RECORDS SHOWN START

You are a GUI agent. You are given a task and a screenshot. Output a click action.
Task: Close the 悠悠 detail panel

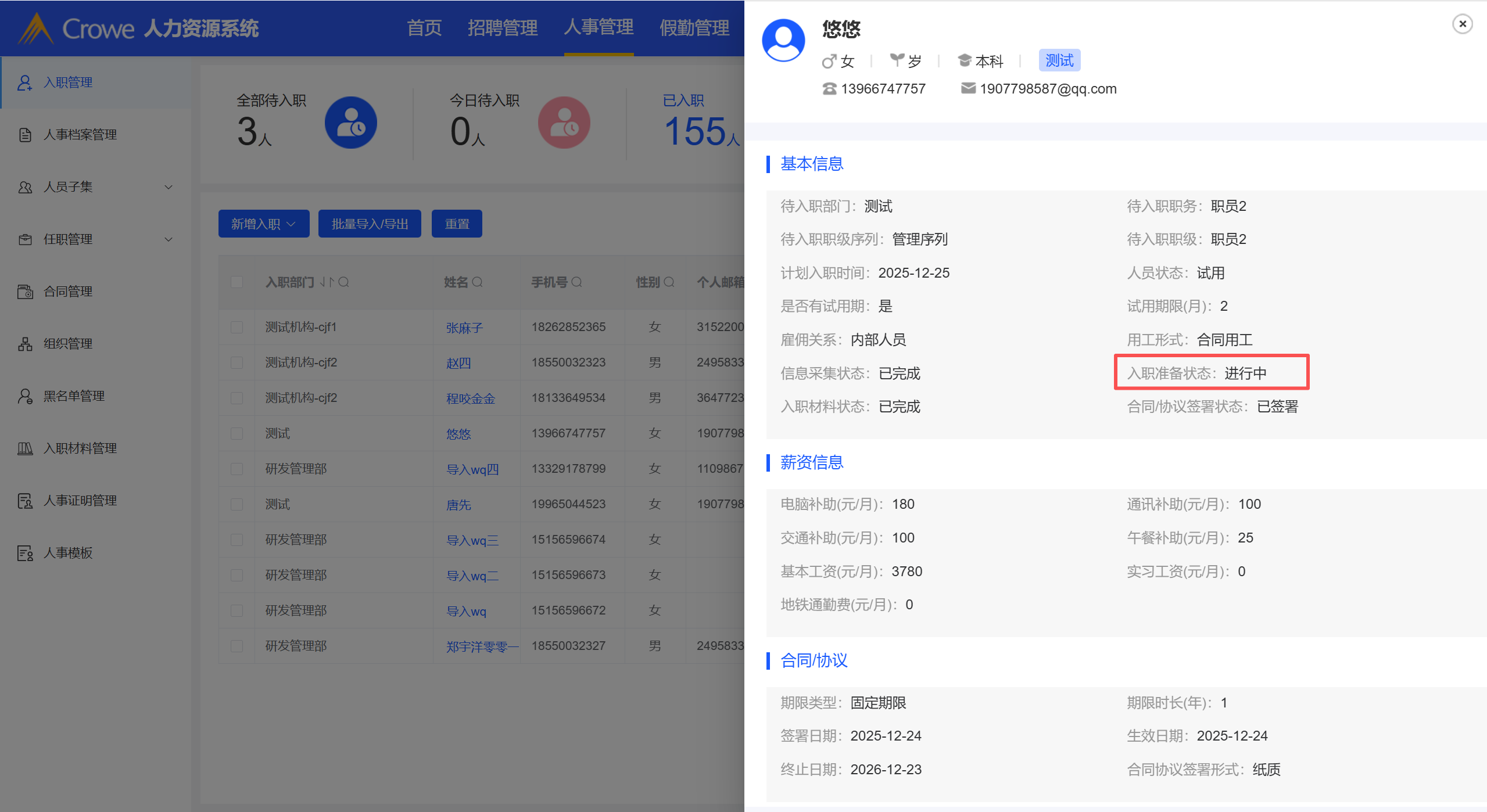pyautogui.click(x=1462, y=24)
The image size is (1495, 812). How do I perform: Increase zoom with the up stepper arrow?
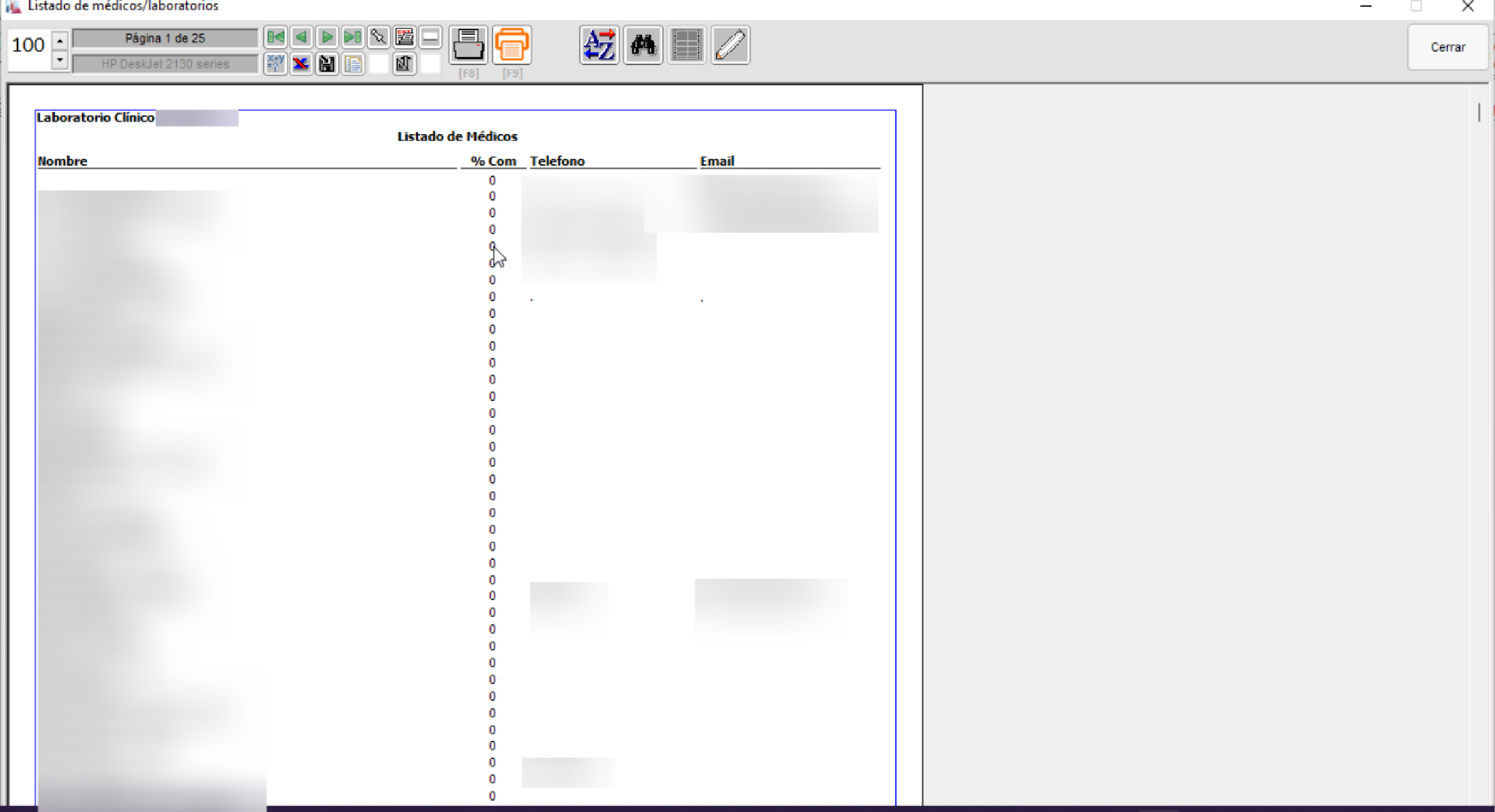pyautogui.click(x=60, y=40)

RECORDS SHOWN END

### [TASK OBJECTIVE]
Would you please set down the data above again exactly, without its pictures?

### [TASK RESULT]
You are a GUI agent. You are given a task and a screenshot. Output a click action.
Task: Close the 悠悠 detail panel

pyautogui.click(x=1462, y=24)
The image size is (1495, 812). How do I perform: Increase zoom with the up stepper arrow?
pyautogui.click(x=60, y=40)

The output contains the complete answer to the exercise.